A massive dust storm from the Sahara Desert in North Africa will arrive to the U.S. gulf coast this week.
Michael Lowry, a strategic planner with the Federal Emergency Management Agency, said that the yearly phenomena is expected to be particularly strong this year.
The ongoing Saharan #dust outbreak across the tropical Atlantic is *by far* the most extreme of the MODIS satellite record — our most detailed, continuous record of global dust back to 2002. Daily MDR AOD of 1.66 shatters previous daily record of 1.13 set July 31, 2013. #SAL pic.twitter.com/yv2VW9LUYO
— Michael Lowry (@MichaelRLowry) June 24, 2020
“The ongoing Saharan #dust outbreak across the tropical Atlantic is *by far* the most extreme of the MODIS satellite record — our most detailed, continuous record of global dust back to 2002,” Lowry said in a tweet.
The technical name for the phenomenon is the “Saharan Air Layer,” according to the National Oceanic and Atmospheric Administration, though some experts have nicknamed this year’s cloud the “Godzilla dust cloud” for its size.
Pablo Méndez Lázaro, an environmental health specialist with the University of Puerto Rico, told Phys.org that the dust cloud “is the most significant event in the past 50 years.”
“Conditions are dangerous in many Caribbean islands,” he said.
The dust resulted in reduced visibility when it hit Puerto Rico this week, with its haze completely engulfing the mountains in El Yunque National Forest in northeastern Puerto Rico.
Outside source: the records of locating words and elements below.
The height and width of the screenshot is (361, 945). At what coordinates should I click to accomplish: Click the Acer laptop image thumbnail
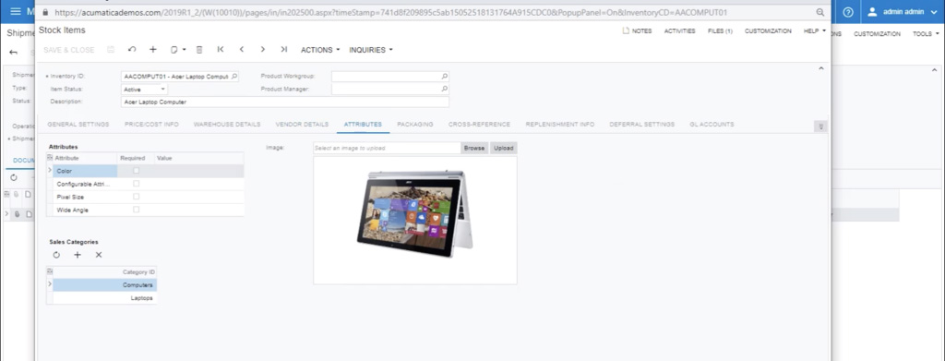click(x=415, y=212)
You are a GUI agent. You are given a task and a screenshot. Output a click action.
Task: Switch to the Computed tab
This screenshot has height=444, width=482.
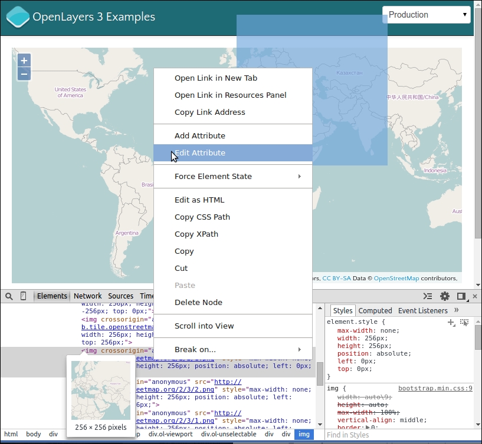point(375,310)
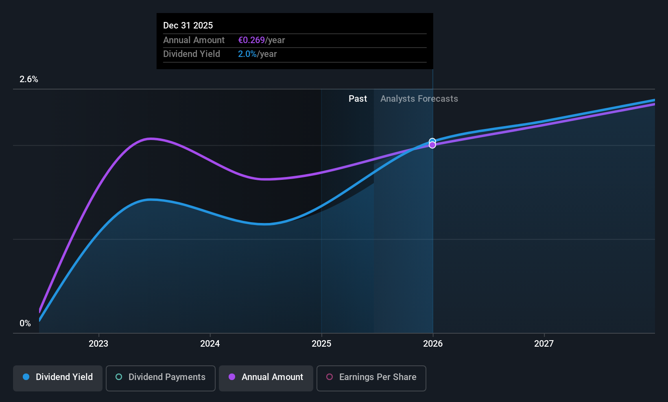This screenshot has height=402, width=668.
Task: Click the purple data point marker at 2026
Action: 432,145
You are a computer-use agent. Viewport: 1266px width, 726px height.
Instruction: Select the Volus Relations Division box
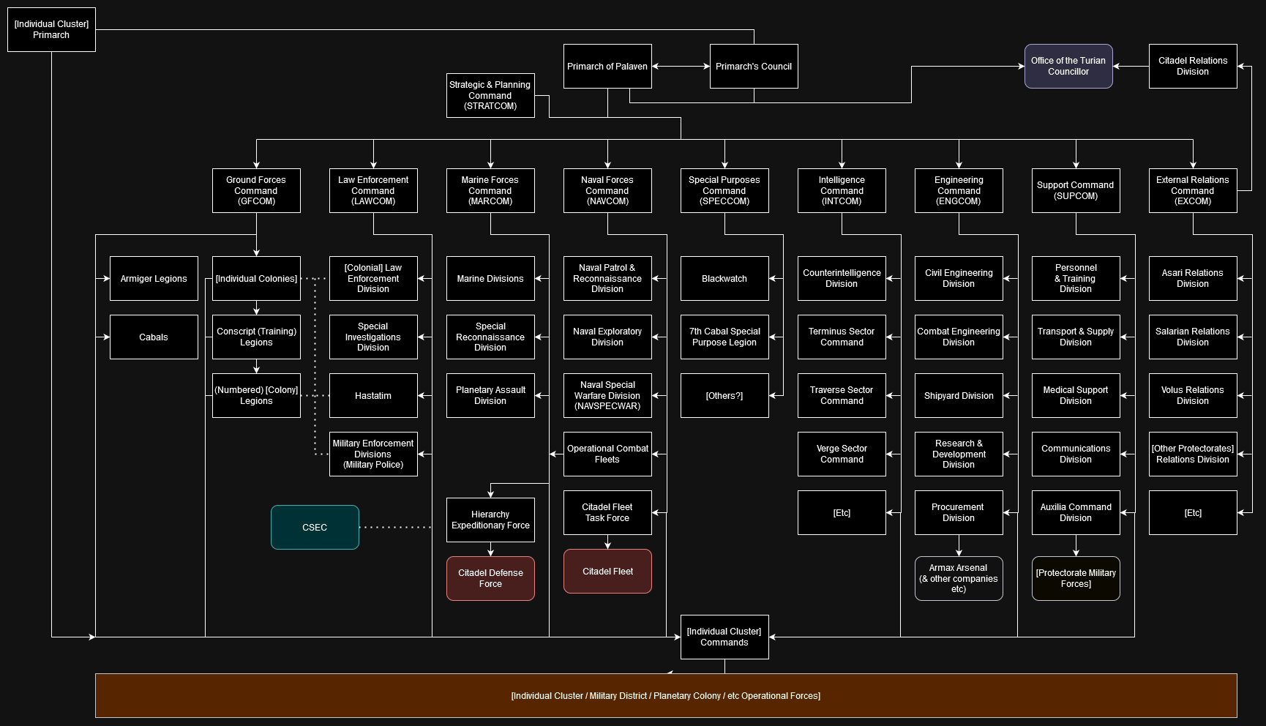point(1193,396)
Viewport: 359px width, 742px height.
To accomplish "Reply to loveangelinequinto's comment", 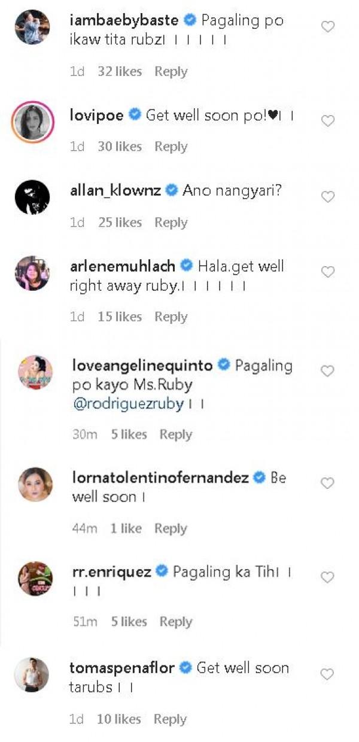I will coord(175,435).
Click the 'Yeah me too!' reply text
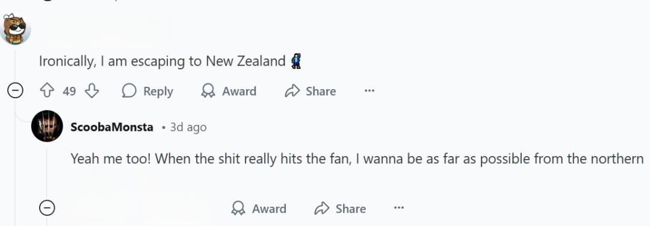The image size is (650, 226). pos(357,159)
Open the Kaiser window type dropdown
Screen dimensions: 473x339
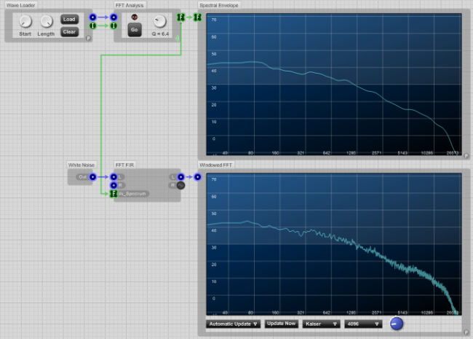click(321, 323)
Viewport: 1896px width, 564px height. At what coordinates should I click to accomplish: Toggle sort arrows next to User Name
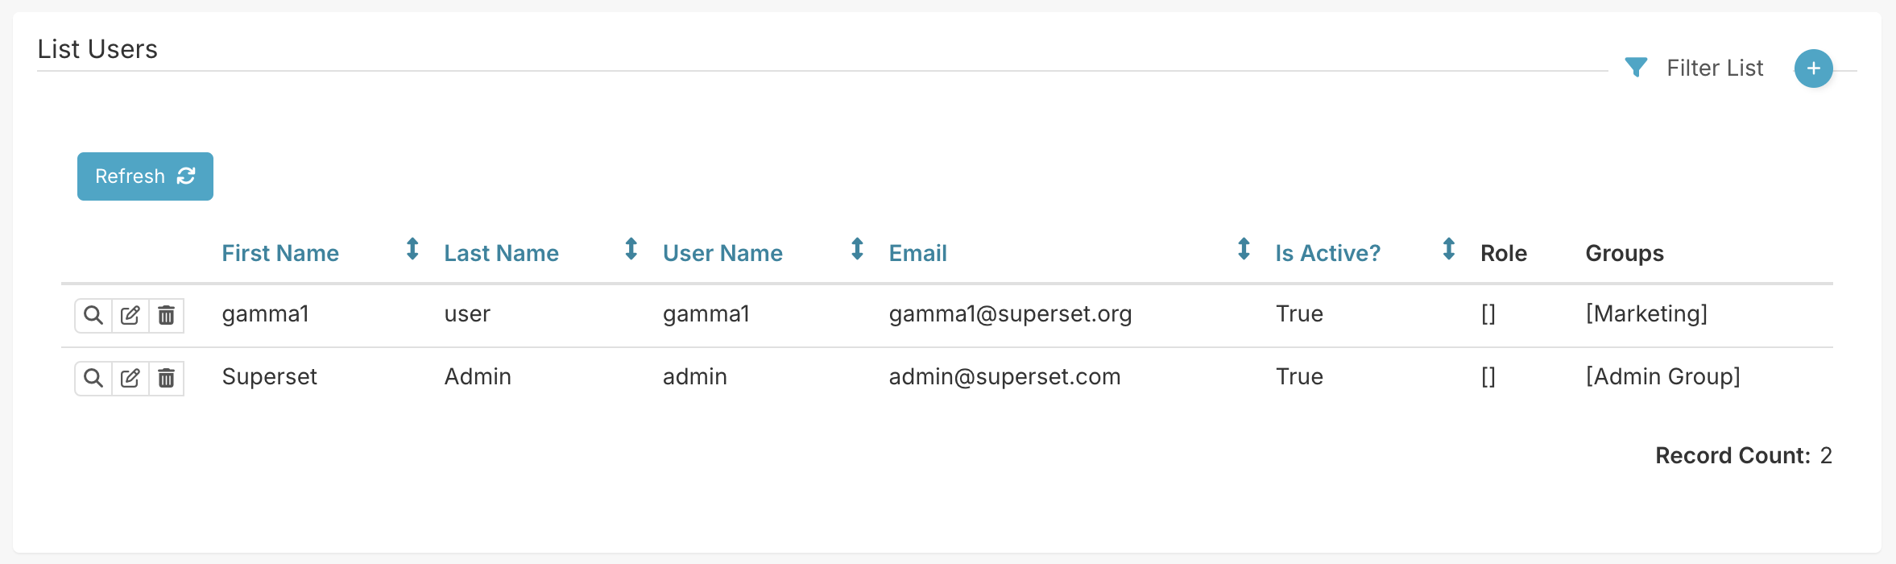coord(857,249)
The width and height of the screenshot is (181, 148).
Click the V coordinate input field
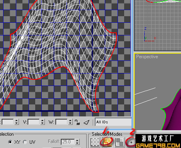[34, 122]
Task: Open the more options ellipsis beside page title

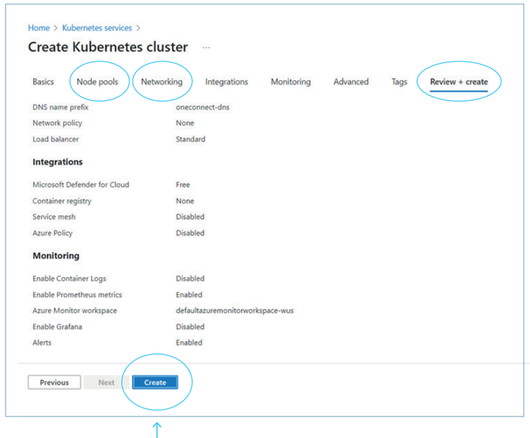Action: click(206, 48)
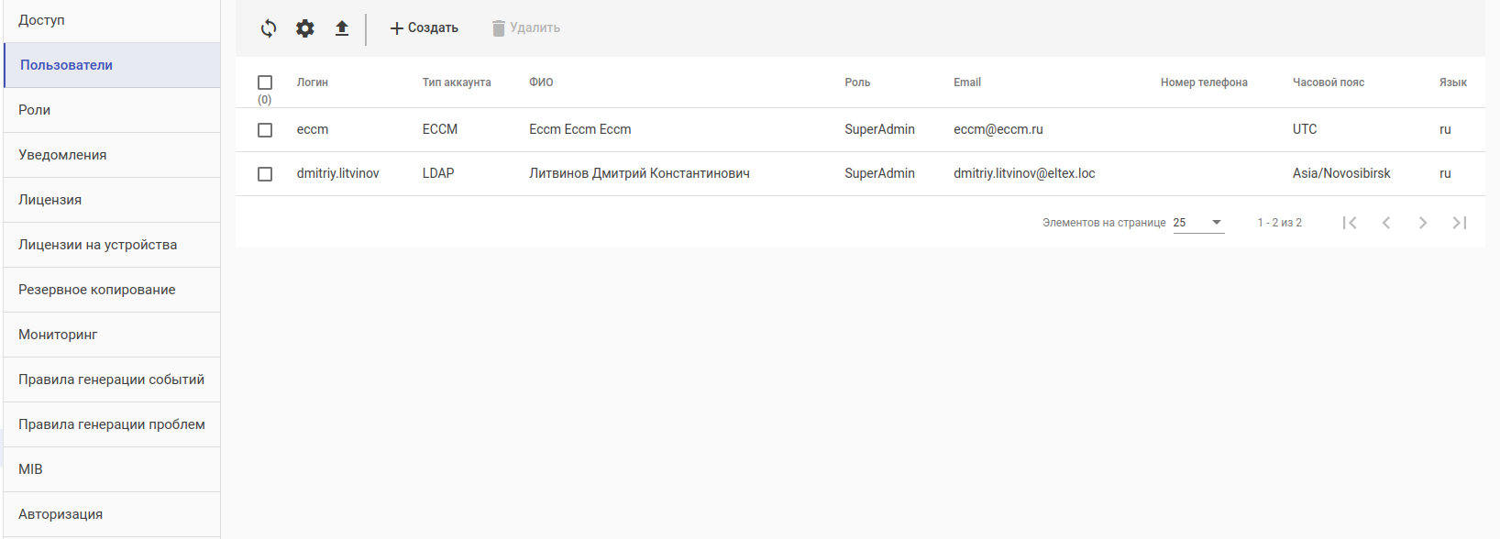Go to next page arrow

(x=1423, y=223)
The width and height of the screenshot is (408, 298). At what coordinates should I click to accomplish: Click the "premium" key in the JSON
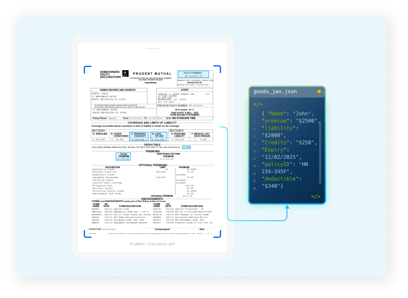275,121
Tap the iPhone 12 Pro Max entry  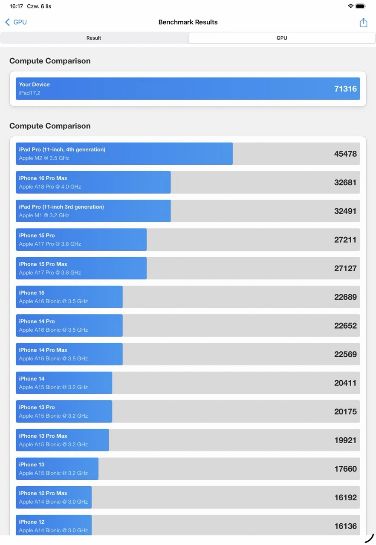point(188,497)
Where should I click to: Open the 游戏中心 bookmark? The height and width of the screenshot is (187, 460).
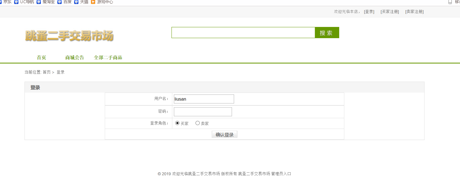coord(102,2)
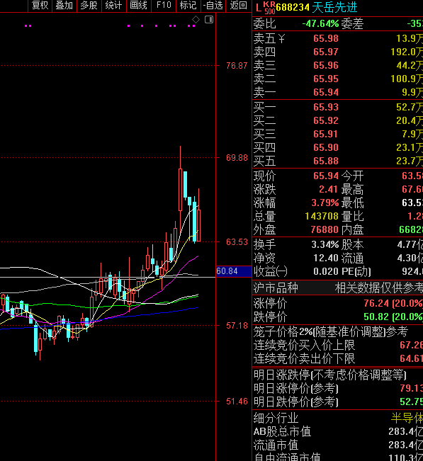Open the 统计 tool
This screenshot has width=423, height=461.
113,5
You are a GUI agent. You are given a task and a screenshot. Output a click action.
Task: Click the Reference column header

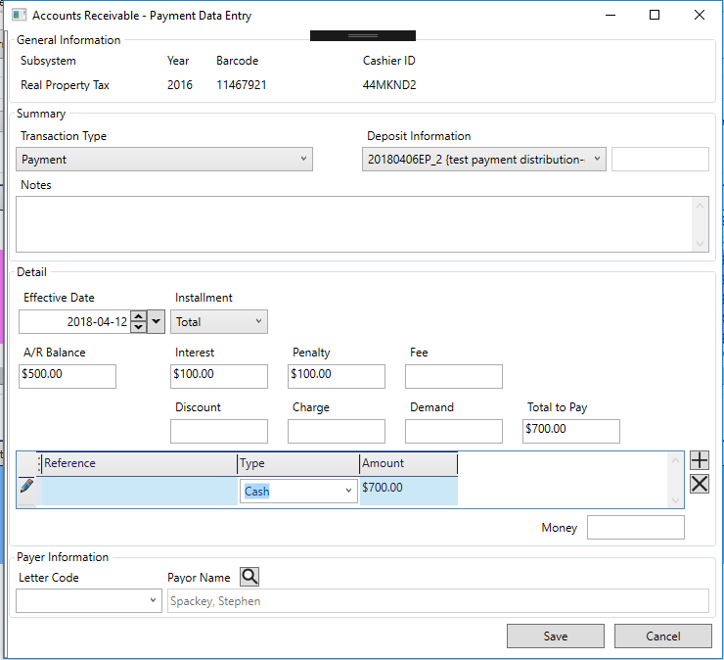tap(137, 463)
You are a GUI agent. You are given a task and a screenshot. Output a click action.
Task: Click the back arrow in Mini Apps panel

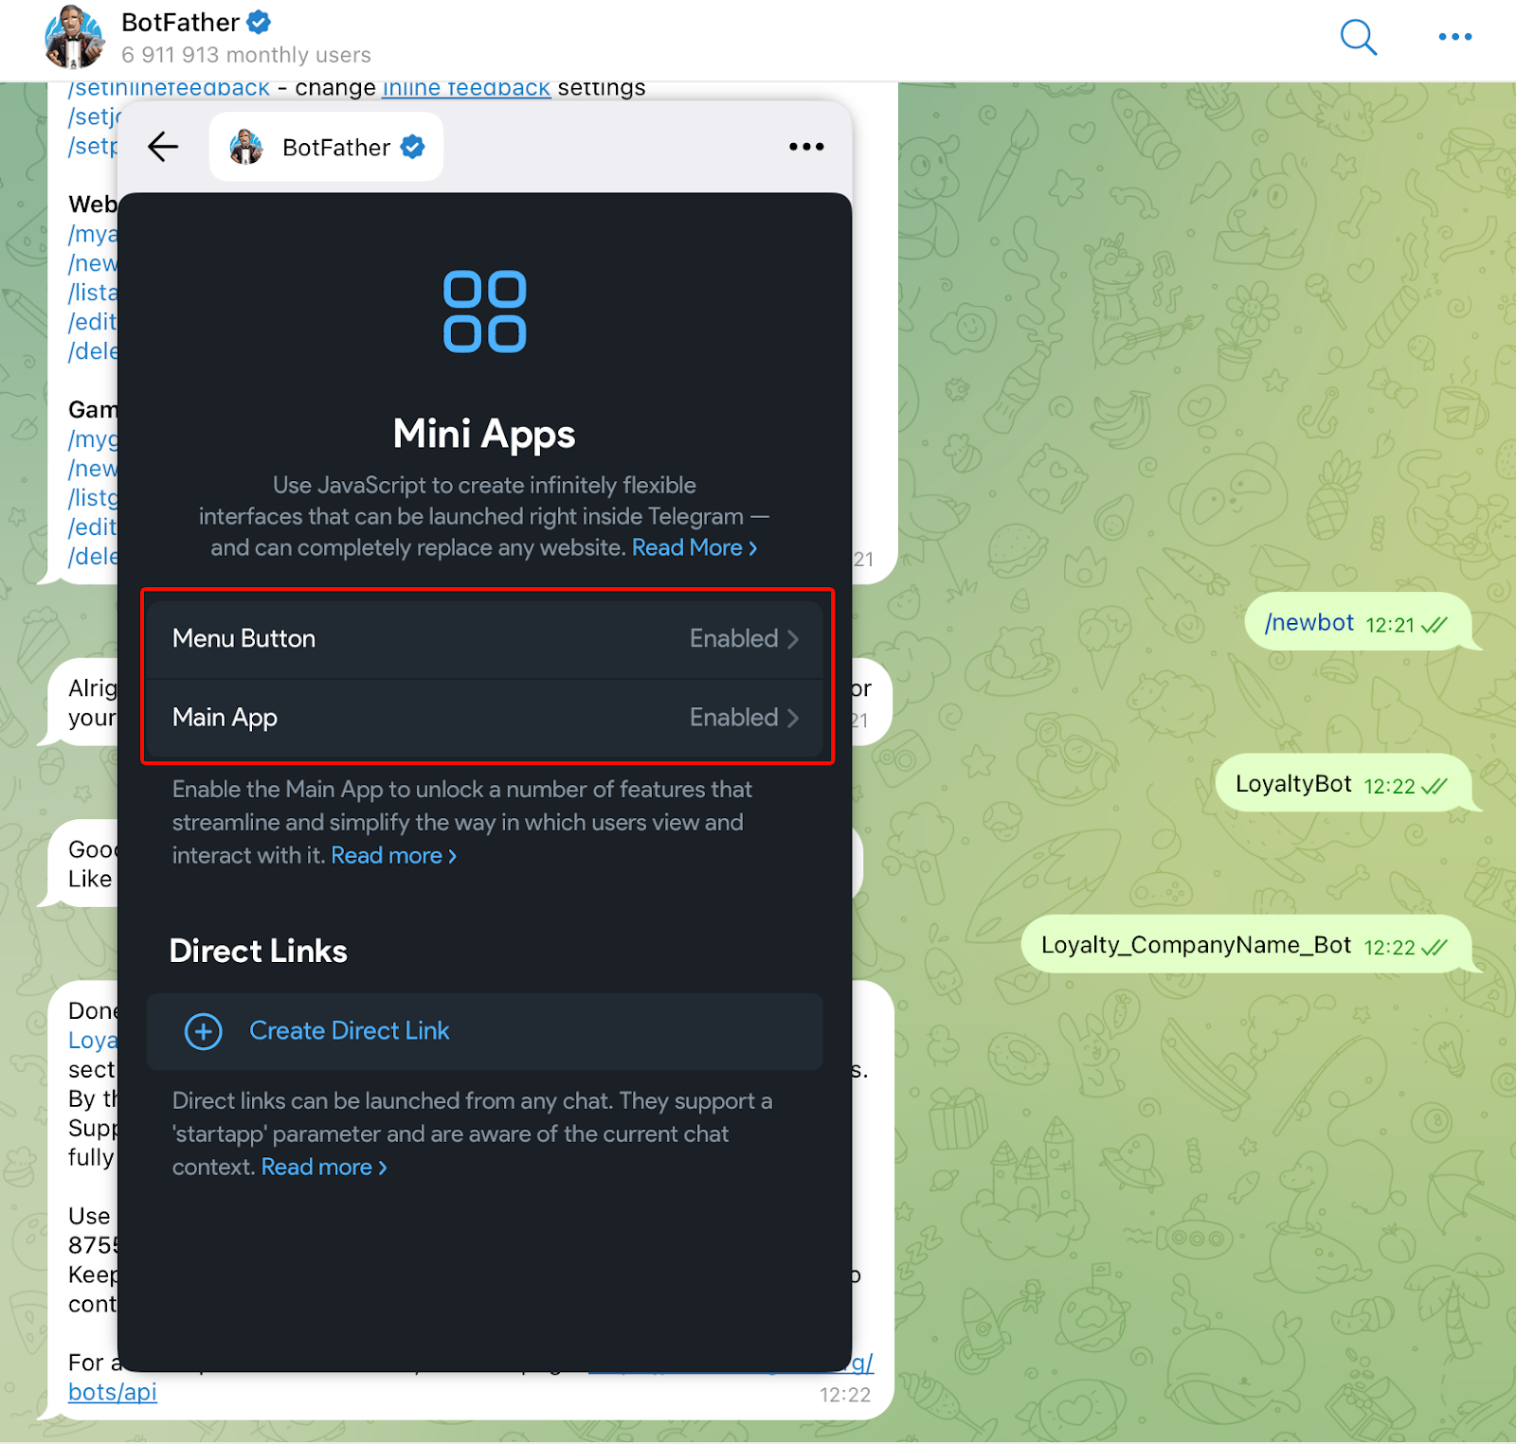click(x=163, y=147)
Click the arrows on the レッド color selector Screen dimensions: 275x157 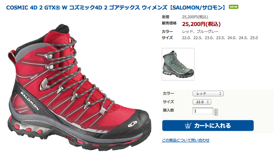click(x=220, y=94)
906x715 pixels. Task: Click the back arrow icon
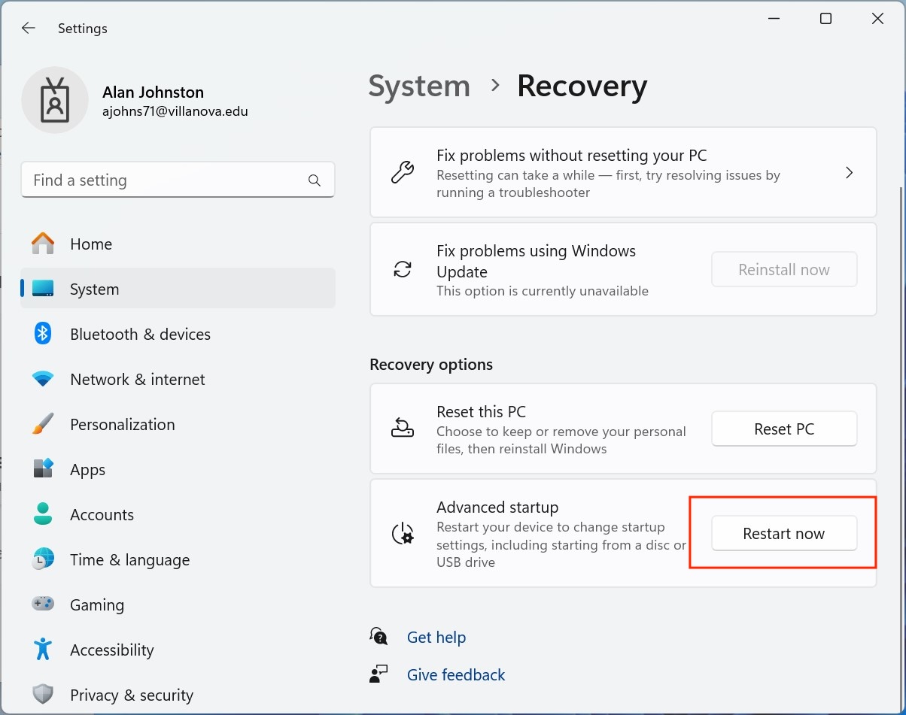coord(29,29)
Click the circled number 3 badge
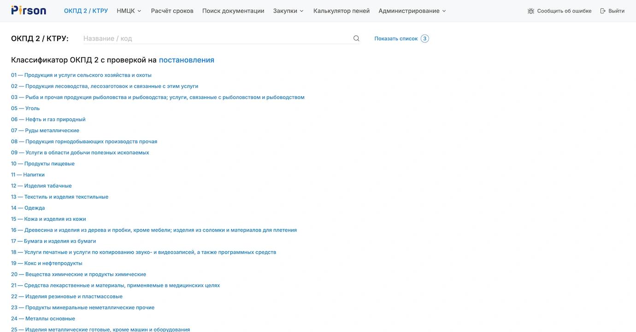Image resolution: width=636 pixels, height=332 pixels. 424,39
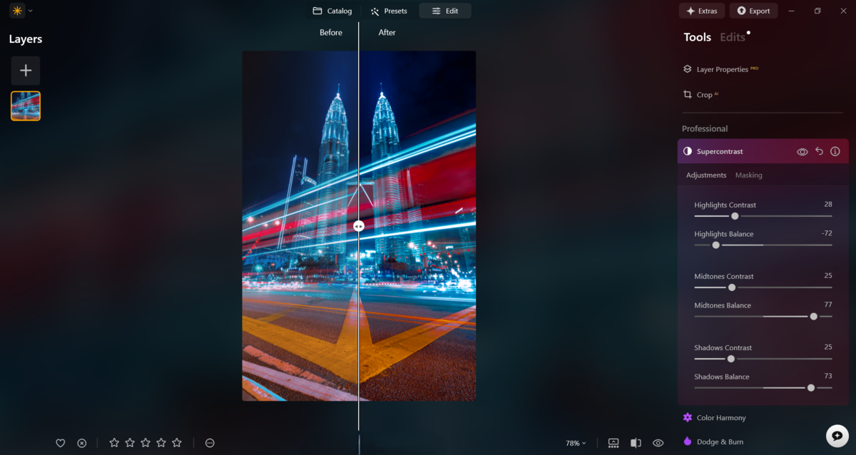Screen dimensions: 856x455
Task: Select the image layer thumbnail in Layers
Action: click(x=25, y=106)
View of El Yunque on a sunny day in March and a hazy day with Saharan dust in June pic.twitter.com/aVRD2pR76z
— El Yunque NF (@ElYunqueNF) June 23, 2020
On Thursday the cloud reached the western Caribbean, over Belize and the Yucatán Peninsula, and through most of the central and western Gulf of Mexico. It is expected to reach Texas and Louisiana in the coming days.